AUGUSTA – Though lawmakers this week restored about $2.8 million that had been targeted for elimination from some mental health programs for children, supporters say the amount is still far too little.
Even with the restored funds, many of these statewide programs provided through the Department of Behavioral and Developmental Services will be funded at just a fraction of their earlier levels. For example, the Community Support budget was cut from $1.18 million in fiscal year 2003 to $150,000 in FY04, an 87 percent decrease.
“This is awful for everyone,” said Cynthia Donaldson, director of Special Children’s Friends in Ellsworth, an organization that provides early intervention services to about 150 special needs children and their families. Early intervention has proved successful in averting more serious problems later in a child’s life and in keeping families together, she said.
Unless things improve, Donaldson said, there will be little money available for services like in-home teaching for parents, support groups, special needs day care, transportation, help with the purchase of expensive specialized equipment and keeping families in touch with available services.
“In many ways, these services are the glue that hold families together,” Donaldson said. “Once [the early intervention system] is dismantled, it’s going to be very difficult to put it back together.”
The cuts were proposed in an effort to close the $1.2 billion gap between anticipated state revenues and expenses in the two-year budget cycle that begins July 1.
Almost all state-funded programs are feeling the pinch of tough financial times. But advocates for children’s services say their clients are taking a disproportionate hit.
Rep. Thomas Kane, D-Saco, who sits on the Health and Human Services Committee, said the deep cuts were made in the children’s programs because “nothing else was on the table.” Mandated spending on state and federal programs and court-ordered consent decrees left little in the way of discretionary spending, he said.
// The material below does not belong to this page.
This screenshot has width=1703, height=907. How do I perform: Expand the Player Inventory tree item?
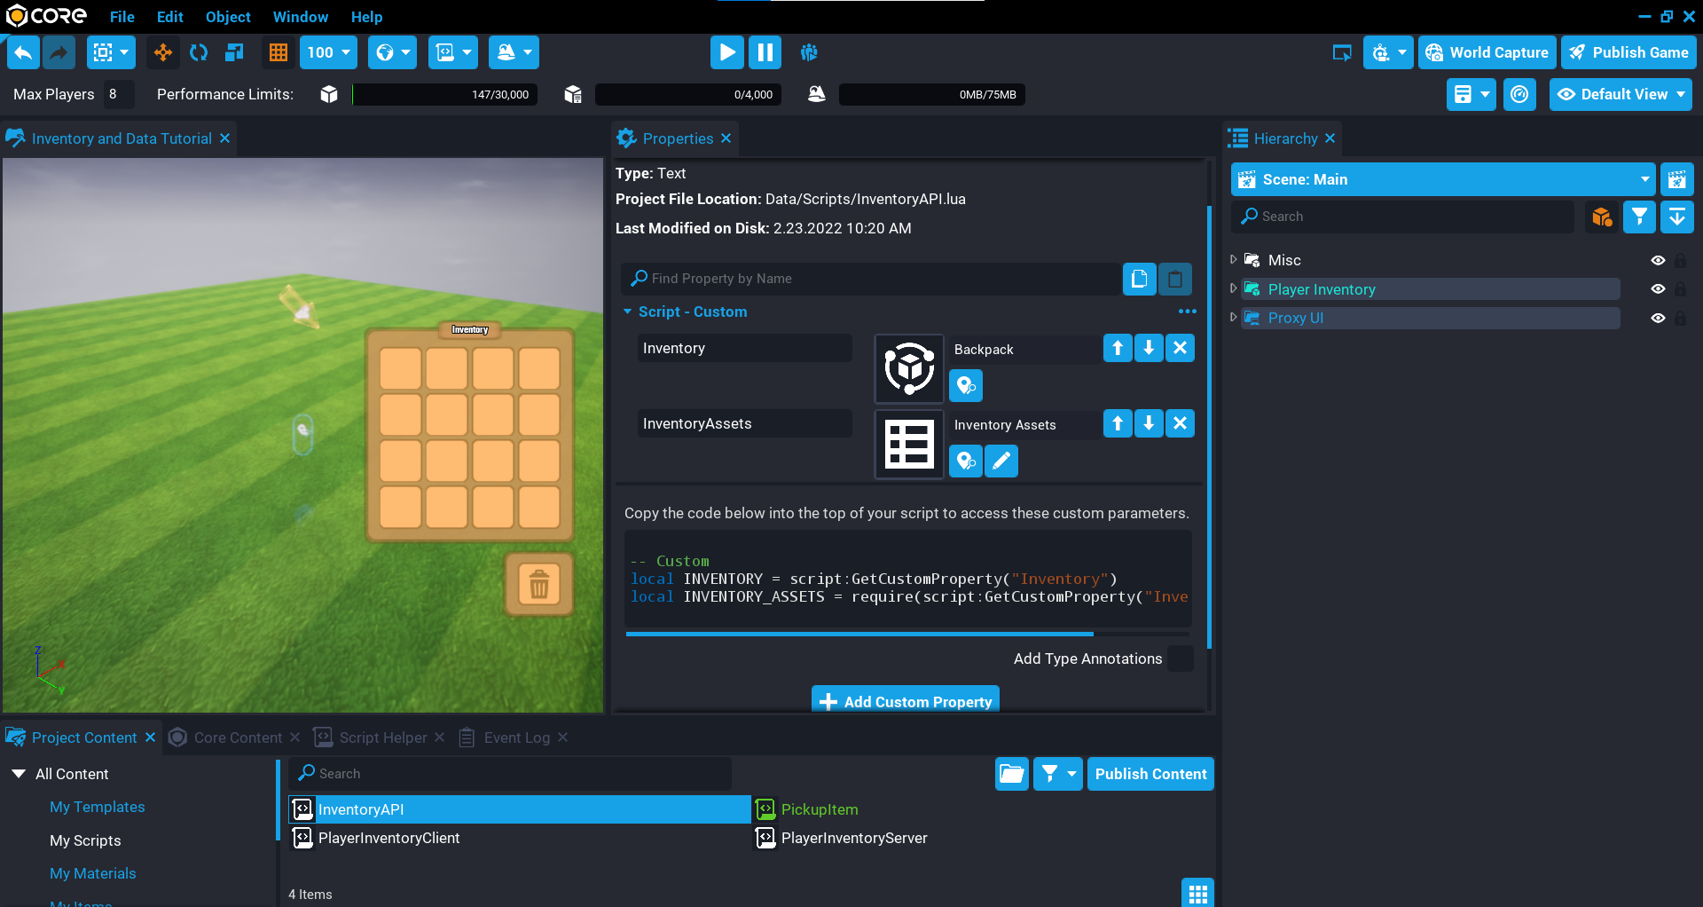pyautogui.click(x=1233, y=288)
Kane acknowledged that meaningful levels of service cannot be maintained with such low funding. The immediate goal, he said, is to “retain the infrastructure” of the system, so that in the future, when times are less lean, programs will already be in place and can be funded more fully. “Restoring cuts to children’s services is our top priority,” he said.
The statewide programs serve thousands of children from birth to age 5 and their families. Children who receive these services may suffer from a variety of disorders, including mental retardation and autism. They may also demonstrate extreme behavioral problems without a specific diagnosis.
No other services within the Department of Behavioral and Developmental Services have been hit as hard.
Lawmakers from both parties on the Appropriations Committee were continuing to search for additional funds for the programs Wednesday, according to legislative staff.
Kane said he appreciates the efforts to find more funding, but doesn’t think there’s any place left in the budget to come up with it.
Carol Carothers, director of the Maine chapter of the National Alliance for the Mentally Ill, said the state has just gotten to the point of offering a breadth of services to children and families, services that can make the difference between keeping special needs kids at home and relinquishing custody to the state.
The funds that are being cut, she said, have enabled families to bring their children home from out-of-state institutional care, moves which, in addition to their human value, offer significant cost savings. Community services that may cost the state $10,000 a year or less may keep a child out of $200,000-a-year institutional care, she said.
A candlelight vigil is planned for tomorrow at noon in the Hall of Flags at the State House to bring attention to the effects of the proposed cuts.